If the sources contain div1 or div2, etc. tags, there is a name conflict, at least in the declaration of the structures in the REGISTRY:
attributes:setup_attribute(): Warning: Attribute div1 of type Structural Attribute already defined in corpus teig REGISTRY ERROR (../registry/teig): Structure attribute div1 declared twice -- semantic error REGISTRY ERROR (../registry/teig): Parse Error.

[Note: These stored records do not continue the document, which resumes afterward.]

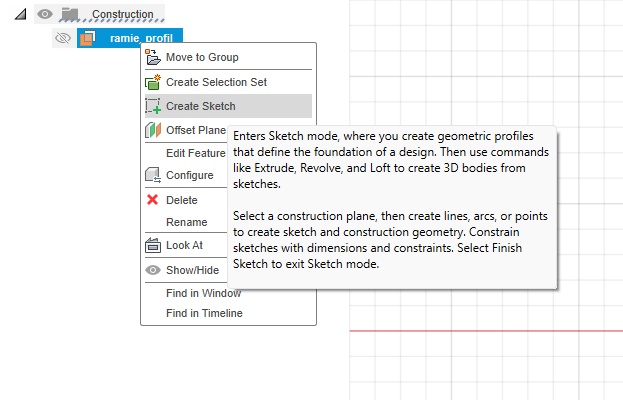Click the red X Delete icon

tap(153, 200)
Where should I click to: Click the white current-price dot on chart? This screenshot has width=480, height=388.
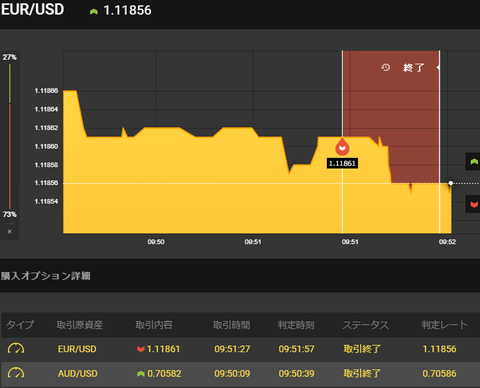click(x=451, y=183)
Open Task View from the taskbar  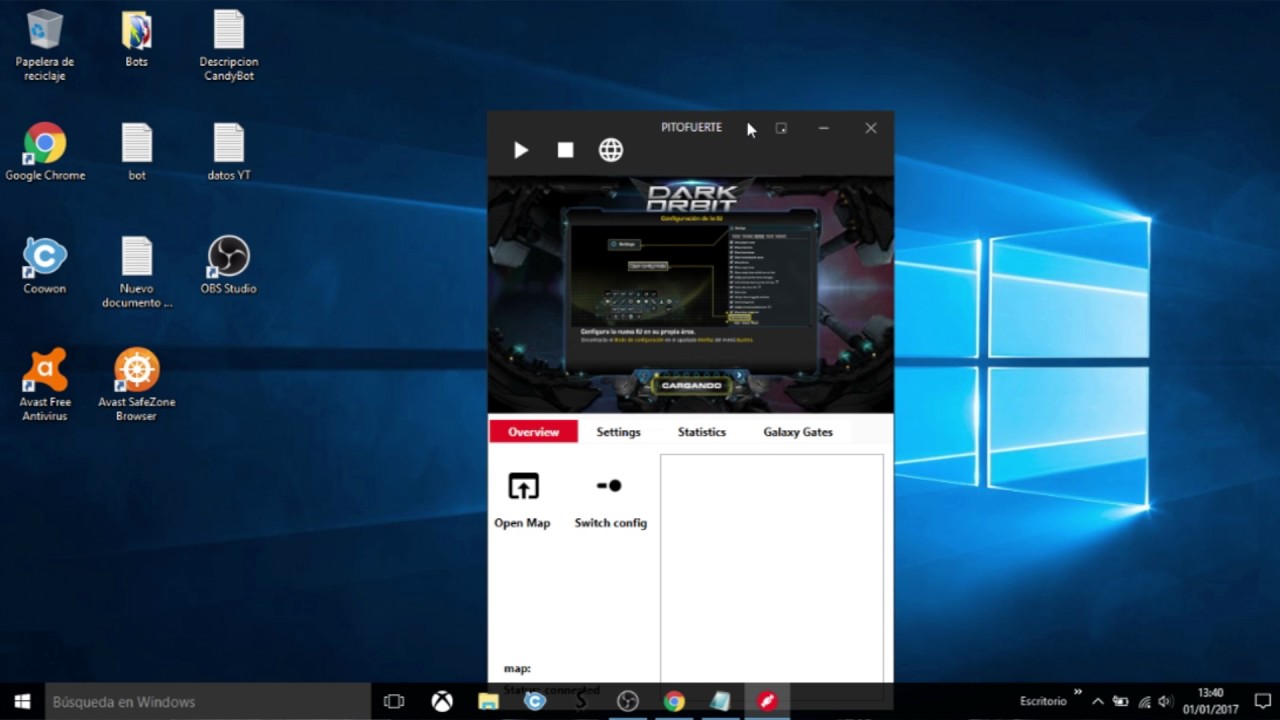pyautogui.click(x=394, y=702)
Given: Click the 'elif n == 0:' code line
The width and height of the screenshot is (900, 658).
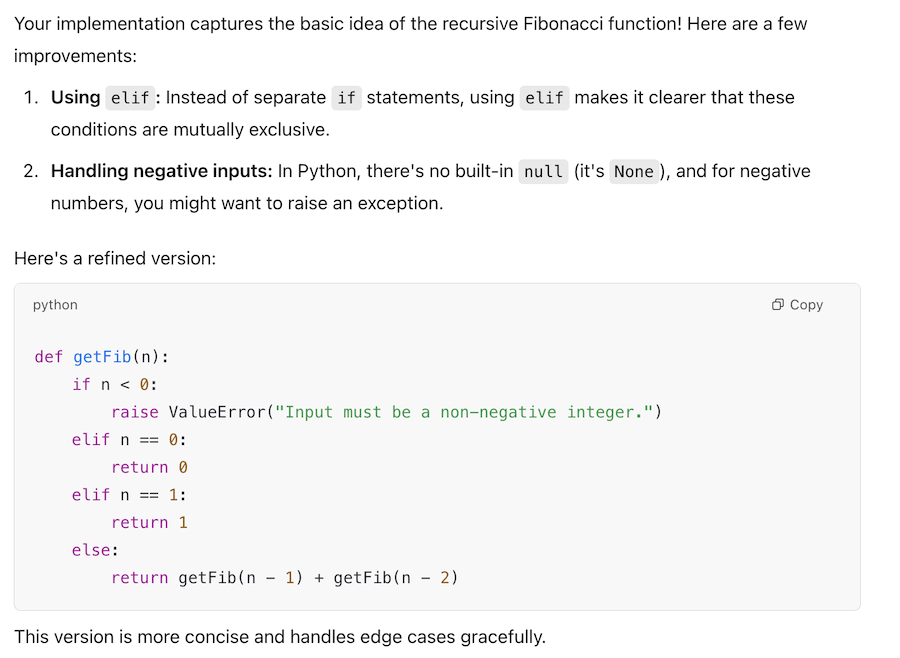Looking at the screenshot, I should coord(129,440).
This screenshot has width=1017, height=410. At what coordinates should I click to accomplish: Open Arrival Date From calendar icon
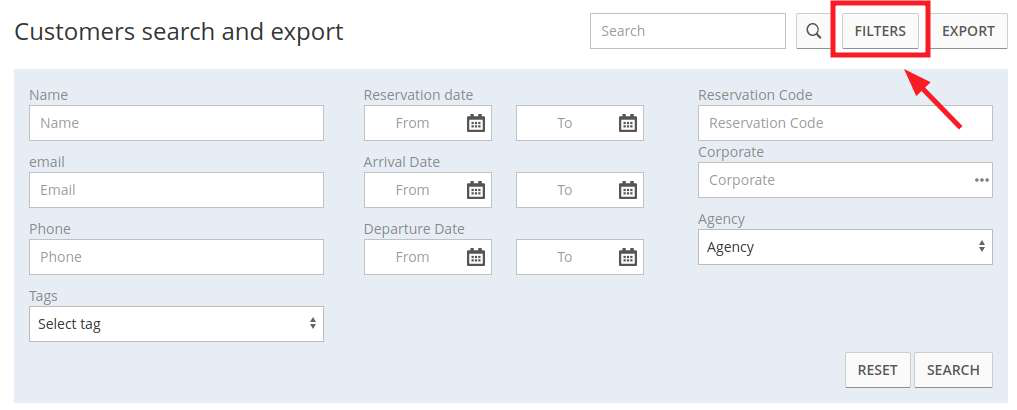click(x=476, y=190)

extract of the registry file:
$ grep -i div1 ../registry/teig # <div1 n=".."> ... </div1> STRUCTURE div1 STRUCTURE div1_n # [annotations] # (3 levels of embedding: <div>, <div1>, <div2>, <div3>). STRUCTURE div1
-> and the corpus is not useable.
Solution 0¶
Always use the 'div0123456todiv.xsl' XSLT stylesheet in the 2-front step of XTZ for XML-TEI encoded sources.
Solution 1¶
Don't declare structures twice.
Solution 2¶
Re-implement recursion management to prevent such conflicts.